» **Data supplied**:
BEGIN

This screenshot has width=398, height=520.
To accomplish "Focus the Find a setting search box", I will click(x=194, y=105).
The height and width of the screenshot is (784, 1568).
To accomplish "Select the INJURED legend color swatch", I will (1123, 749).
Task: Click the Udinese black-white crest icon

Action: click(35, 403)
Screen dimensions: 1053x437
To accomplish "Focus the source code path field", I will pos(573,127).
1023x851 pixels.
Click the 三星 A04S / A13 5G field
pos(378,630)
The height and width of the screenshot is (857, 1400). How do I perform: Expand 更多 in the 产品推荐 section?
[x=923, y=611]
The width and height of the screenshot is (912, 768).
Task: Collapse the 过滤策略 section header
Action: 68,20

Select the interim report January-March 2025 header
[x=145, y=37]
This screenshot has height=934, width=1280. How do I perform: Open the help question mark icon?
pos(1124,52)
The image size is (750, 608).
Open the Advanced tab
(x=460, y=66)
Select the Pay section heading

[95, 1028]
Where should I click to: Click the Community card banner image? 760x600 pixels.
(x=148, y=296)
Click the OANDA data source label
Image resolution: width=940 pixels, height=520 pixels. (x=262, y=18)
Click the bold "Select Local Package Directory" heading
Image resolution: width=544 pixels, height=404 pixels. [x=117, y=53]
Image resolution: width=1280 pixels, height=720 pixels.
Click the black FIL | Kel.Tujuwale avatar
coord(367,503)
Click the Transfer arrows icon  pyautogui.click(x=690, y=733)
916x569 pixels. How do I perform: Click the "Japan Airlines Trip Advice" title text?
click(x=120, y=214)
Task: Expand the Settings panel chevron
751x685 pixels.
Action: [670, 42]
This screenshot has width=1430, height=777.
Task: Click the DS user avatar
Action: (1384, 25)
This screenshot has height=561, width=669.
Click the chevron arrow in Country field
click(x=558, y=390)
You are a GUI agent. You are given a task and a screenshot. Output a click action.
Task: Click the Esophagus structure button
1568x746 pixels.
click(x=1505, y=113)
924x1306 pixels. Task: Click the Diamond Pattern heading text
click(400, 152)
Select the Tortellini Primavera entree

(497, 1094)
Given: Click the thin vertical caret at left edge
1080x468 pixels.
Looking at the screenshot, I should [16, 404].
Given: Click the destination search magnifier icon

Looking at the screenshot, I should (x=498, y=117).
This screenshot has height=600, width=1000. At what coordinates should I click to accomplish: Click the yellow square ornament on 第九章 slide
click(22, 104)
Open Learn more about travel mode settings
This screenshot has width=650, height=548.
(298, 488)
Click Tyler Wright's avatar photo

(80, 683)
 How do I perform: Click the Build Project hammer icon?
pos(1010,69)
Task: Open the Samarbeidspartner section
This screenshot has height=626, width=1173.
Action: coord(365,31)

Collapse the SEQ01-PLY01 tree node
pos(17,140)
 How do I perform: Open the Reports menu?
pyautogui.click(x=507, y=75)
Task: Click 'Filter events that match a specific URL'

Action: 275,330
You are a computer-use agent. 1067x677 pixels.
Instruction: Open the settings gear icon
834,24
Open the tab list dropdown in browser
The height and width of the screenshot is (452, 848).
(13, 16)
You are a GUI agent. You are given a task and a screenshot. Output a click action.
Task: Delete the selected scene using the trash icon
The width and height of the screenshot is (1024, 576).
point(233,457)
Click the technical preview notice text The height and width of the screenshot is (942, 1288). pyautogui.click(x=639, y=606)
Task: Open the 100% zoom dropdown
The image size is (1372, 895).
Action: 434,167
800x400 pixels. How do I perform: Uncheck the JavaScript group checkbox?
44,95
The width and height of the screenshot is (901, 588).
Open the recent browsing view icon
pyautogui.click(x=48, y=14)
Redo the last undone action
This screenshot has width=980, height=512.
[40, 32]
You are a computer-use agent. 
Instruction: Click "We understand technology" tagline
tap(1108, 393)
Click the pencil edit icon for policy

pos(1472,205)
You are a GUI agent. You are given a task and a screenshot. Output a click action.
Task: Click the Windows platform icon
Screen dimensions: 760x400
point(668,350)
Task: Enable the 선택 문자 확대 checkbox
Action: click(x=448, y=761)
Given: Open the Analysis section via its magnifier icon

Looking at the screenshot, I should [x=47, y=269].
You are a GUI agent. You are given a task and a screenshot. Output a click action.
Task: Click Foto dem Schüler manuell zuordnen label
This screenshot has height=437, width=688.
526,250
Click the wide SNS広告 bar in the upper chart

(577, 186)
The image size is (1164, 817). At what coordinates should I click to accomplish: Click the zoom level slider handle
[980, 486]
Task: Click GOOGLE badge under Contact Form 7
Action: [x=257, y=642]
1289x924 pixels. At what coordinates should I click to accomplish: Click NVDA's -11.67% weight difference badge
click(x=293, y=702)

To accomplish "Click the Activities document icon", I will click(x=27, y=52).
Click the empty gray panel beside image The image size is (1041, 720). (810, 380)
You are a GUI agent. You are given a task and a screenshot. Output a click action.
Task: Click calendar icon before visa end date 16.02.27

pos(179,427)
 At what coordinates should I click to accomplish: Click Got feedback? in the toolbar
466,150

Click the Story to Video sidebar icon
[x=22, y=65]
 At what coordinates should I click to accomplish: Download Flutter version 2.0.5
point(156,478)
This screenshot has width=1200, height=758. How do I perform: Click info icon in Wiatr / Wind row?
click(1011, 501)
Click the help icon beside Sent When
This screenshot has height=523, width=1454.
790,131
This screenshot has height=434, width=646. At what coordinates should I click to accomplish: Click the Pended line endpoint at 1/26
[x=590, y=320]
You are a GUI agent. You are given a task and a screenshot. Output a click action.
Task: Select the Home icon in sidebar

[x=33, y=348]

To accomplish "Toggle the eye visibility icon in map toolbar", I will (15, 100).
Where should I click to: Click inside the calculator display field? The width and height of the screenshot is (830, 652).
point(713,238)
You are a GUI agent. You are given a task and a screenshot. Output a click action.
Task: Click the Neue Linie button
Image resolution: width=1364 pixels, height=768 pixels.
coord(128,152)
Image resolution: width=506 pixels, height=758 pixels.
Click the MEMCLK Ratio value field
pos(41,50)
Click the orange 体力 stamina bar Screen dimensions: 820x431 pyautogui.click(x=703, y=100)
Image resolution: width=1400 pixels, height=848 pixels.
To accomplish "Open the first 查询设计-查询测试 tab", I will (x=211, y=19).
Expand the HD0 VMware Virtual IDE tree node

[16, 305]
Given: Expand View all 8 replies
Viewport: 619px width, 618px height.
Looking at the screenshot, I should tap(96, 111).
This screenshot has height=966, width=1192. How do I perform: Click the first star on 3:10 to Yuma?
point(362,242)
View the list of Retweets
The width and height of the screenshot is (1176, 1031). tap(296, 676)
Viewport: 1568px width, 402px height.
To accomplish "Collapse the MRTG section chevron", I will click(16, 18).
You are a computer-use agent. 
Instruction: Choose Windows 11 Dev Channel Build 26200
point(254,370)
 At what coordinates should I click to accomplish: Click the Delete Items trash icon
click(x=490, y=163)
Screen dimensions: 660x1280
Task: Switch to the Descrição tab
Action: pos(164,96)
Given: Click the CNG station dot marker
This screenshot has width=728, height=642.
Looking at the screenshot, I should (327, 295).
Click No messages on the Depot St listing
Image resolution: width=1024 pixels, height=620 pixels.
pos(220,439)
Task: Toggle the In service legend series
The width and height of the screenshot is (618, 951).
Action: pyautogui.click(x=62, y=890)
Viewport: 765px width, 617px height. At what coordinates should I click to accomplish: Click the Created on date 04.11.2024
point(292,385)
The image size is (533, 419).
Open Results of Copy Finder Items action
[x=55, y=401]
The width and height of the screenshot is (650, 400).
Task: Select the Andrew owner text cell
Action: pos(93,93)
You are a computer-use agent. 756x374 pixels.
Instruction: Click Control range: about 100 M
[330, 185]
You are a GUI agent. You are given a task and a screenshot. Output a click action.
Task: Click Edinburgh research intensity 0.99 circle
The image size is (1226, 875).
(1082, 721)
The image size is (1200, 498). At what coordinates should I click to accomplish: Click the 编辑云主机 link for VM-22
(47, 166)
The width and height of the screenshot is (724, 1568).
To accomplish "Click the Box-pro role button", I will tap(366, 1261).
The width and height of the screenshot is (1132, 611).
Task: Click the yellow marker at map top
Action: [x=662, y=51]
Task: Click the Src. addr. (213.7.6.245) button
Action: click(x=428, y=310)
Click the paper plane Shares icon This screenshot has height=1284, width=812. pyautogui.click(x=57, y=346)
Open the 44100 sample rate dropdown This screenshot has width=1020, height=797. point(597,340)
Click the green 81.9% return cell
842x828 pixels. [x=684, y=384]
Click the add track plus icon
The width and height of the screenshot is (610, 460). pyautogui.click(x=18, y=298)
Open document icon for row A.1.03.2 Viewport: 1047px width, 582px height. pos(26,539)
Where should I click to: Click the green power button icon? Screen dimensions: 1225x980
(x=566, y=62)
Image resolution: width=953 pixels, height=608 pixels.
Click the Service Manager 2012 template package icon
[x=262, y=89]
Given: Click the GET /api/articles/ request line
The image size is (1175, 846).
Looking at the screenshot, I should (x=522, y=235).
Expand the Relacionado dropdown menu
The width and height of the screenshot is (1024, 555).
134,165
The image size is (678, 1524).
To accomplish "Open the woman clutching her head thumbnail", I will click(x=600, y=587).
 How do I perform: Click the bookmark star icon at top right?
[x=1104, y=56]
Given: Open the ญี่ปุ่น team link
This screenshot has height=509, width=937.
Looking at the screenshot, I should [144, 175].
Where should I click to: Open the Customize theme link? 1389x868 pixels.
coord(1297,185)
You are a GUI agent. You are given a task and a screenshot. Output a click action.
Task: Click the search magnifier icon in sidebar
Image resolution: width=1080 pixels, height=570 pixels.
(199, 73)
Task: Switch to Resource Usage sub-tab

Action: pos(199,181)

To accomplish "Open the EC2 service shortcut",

END

» **The problem**:
Copy out all lines of the listing where the word "dropdown" appears.

» **Reply**:
Open the tab list dropdown in browser
Task: Open the 100% zoom dropdown
Open the 44100 sample rate dropdown This screenshot has width=1020, height=797. point(597,340)
Expand the Relacionado dropdown menu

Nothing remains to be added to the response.